Reproduce all the records word for word. Omit images.
Start of Block
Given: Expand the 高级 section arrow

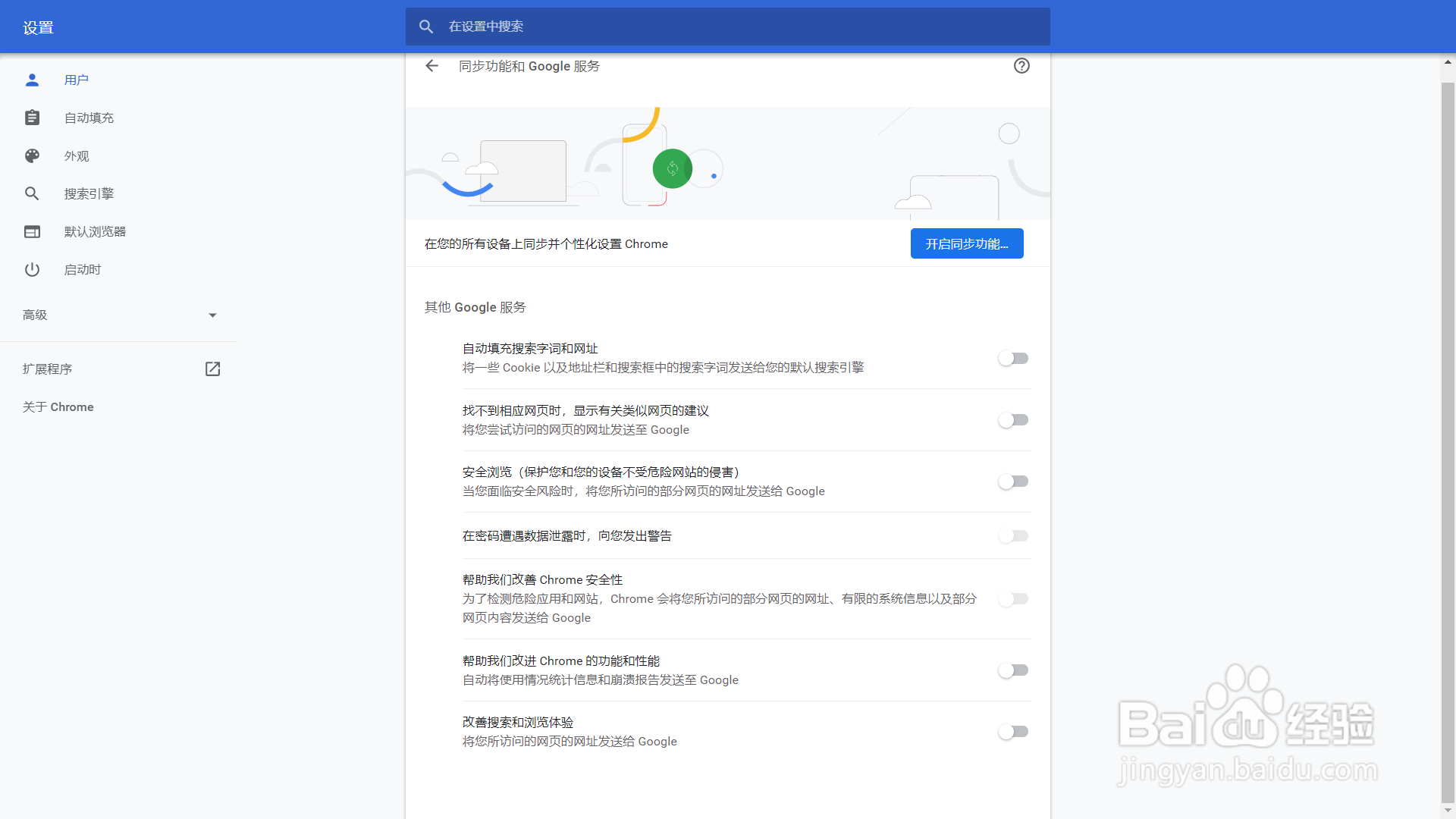Looking at the screenshot, I should pos(212,315).
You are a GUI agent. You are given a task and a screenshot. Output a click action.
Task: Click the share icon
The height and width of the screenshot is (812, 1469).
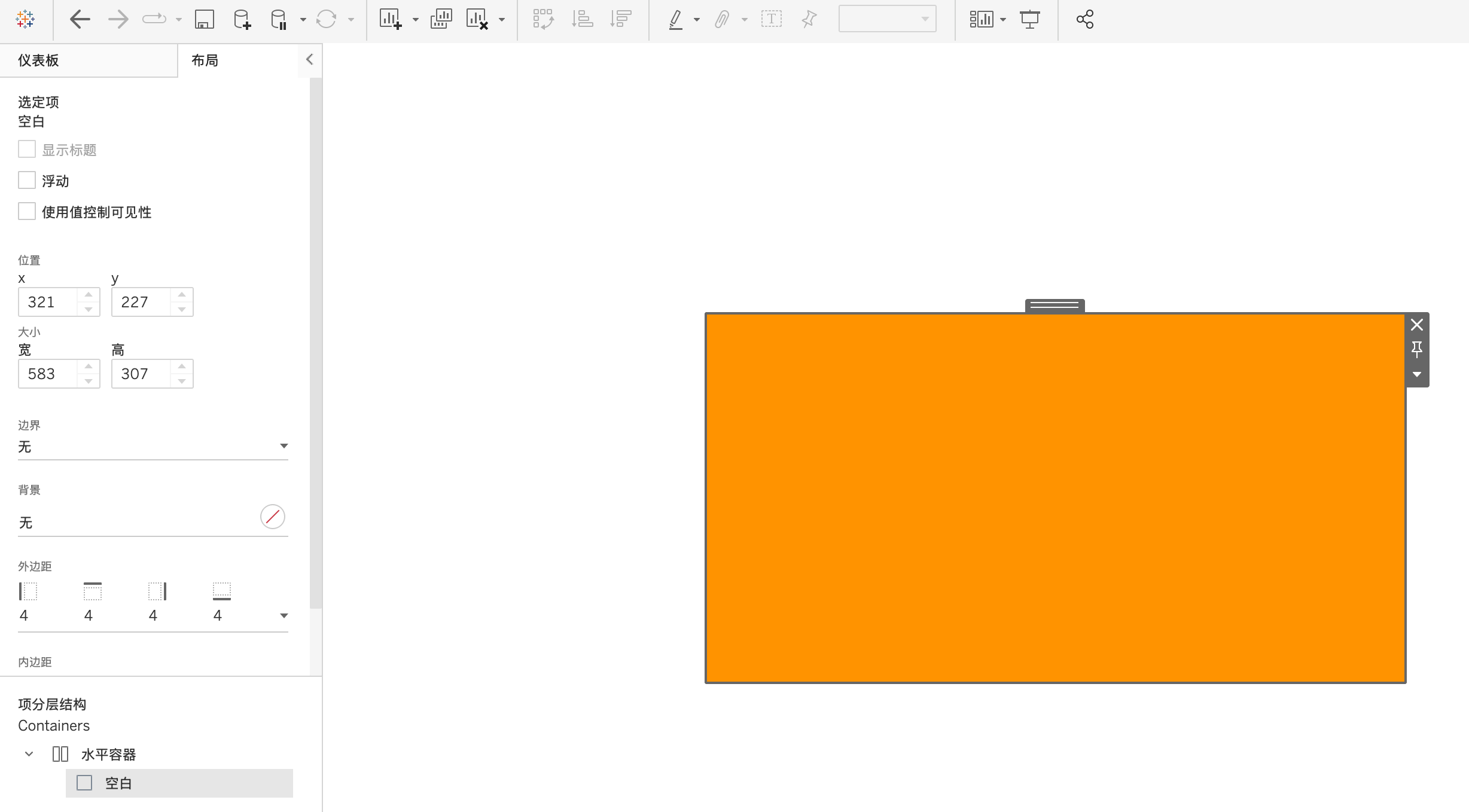1084,20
End of Block
Task result:
Given: Expand the 高级 section arrow

Looking at the screenshot, I should pos(212,315).
You are a GUI agent. You are given a task and a screenshot. Output a click action.
Task: Click the share icon
The height and width of the screenshot is (812, 1469).
1084,20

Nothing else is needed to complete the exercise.